On Tuesday, U.S. District Court Judge John Coughenour denied to block Cal Coburn Brown's execution, saying that filing for a court injunction based on the Civil Rights Act and the Eighth Amendment does not entitle a death-row defendant to an automatic stay. On Thursday, Seattle lawyers Gil Levy and Suzanne Elliott filed an emergency motion for a stay of execution with the San Francisco-based appellate court.
In the 29-page filing, Brown's lawyer are asking the court to "stay his [Brown's] execution pending completion of discovery and a full and fair hearing in District Court." Brown's lawyers say in court filings they are concerned with the training and qualifications of the Department of Corrections employees who are scheduled to administer the lethal injection used in the death chamber.
Judith Kay, an ethics professor at the University of Puget Sound, said she has been in contact with Brown and other death row inmates for nearly 10 years. Kay said she met with Brown at the Washington State Penitentiary, in Walla Walla, last week and said that he remains hopeful an appeals court would grant a stay.

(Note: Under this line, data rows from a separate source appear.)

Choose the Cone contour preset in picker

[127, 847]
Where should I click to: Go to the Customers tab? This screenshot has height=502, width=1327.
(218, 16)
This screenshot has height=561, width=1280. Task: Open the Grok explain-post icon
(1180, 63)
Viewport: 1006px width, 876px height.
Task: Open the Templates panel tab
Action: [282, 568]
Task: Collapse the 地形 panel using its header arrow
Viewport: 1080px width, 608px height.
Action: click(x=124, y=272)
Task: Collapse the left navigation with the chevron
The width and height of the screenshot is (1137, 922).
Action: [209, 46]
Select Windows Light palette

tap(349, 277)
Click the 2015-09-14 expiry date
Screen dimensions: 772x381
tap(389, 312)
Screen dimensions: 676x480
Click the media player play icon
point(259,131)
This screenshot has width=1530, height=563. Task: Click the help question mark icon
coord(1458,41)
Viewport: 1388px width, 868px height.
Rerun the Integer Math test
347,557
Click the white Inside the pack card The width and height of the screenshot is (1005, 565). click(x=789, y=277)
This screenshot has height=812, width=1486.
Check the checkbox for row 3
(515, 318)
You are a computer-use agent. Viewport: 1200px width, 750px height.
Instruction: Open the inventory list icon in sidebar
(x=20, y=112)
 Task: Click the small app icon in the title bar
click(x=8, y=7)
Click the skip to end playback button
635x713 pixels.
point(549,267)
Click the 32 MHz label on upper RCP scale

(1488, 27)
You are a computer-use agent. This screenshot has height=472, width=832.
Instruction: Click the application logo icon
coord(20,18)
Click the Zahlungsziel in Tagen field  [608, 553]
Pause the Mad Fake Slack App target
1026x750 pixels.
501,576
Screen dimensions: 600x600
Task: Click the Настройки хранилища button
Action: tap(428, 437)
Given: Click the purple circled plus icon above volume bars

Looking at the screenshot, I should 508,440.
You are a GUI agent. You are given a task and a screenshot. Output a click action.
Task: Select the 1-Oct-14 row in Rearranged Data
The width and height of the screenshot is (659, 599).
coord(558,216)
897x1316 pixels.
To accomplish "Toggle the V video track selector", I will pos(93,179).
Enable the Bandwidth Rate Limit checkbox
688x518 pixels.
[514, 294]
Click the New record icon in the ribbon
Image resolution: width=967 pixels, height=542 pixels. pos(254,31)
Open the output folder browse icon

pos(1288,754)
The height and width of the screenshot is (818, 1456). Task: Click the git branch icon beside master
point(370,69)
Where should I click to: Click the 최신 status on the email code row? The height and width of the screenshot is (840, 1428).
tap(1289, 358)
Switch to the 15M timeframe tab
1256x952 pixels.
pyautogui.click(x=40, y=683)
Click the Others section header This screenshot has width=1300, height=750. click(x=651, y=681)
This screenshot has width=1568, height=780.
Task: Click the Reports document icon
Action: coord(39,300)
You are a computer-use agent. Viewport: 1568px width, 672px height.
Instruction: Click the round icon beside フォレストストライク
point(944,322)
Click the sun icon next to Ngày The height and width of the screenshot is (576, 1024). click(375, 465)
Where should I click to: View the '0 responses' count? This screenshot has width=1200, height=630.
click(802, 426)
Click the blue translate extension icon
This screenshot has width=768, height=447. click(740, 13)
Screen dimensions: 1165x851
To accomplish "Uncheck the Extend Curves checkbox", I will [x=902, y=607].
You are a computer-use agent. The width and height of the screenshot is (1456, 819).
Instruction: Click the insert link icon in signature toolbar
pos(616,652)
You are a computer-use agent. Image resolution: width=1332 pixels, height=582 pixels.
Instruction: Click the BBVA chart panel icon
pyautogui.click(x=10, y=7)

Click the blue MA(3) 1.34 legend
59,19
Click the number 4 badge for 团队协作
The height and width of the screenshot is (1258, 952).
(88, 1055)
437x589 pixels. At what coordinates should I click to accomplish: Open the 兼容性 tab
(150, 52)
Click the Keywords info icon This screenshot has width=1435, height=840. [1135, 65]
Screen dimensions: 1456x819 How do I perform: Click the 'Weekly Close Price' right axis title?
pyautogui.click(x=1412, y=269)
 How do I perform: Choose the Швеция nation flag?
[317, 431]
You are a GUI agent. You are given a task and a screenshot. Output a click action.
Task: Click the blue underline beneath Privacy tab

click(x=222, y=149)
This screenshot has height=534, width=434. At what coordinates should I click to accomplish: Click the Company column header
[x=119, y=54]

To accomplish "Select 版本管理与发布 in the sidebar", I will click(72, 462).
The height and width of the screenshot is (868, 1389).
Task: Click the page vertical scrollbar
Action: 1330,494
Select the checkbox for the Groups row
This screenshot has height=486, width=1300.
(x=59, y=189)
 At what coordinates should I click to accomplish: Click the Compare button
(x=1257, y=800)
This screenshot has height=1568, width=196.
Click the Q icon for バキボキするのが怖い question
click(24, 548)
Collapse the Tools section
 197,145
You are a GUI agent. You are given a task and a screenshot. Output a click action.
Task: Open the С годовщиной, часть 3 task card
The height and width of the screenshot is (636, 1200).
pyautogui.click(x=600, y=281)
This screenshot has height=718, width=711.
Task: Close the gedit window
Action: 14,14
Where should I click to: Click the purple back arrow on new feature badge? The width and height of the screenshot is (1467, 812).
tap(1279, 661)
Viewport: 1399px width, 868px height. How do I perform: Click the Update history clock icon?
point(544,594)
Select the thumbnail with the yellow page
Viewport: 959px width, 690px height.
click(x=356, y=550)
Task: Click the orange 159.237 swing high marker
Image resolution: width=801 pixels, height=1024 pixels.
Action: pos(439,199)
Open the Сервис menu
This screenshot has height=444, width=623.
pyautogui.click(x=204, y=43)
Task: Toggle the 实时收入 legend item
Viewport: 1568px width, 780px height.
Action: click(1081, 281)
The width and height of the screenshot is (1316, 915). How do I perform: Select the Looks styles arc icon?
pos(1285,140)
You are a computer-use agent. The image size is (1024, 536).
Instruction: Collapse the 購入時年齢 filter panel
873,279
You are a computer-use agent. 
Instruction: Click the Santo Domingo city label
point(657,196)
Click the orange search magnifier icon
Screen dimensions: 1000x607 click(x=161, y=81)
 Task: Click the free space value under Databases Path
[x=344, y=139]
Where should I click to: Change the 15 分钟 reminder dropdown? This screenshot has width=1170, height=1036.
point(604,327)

"He said it's not going to be over until it's really, really over," said Kay, who is opposed to the death penalty. "He's anxious and nervous but handling it well."
If the 9th U.S. Circuit Court of Appeals denies to issue a stay, it is likely that Brown's lawyers will appeal to the U.S. Supreme Court.
Brown, 52, was convicted of the 1991 rape, torture and murder of Holly Washa, 21, whose body was found in the trunk of her car in a parking lot near Seattle-Tacoma International Airport. Her throat had been slashed, and she had been tortured and raped repeatedly.
Brown's execution was stayed by the state Supreme Court in March 2009, less than eight hours before he was scheduled to die, because of an argument over the way the state performs lethal injections. In July, the state Supreme Court lifted the stay.
The last person to be executed in Washington state was James Elledge, 58, who died by lethal injection in August 2001 for the 1998 strangling and stabbing of Eloise Jane Fitzner, 47, at a Lynnwood church.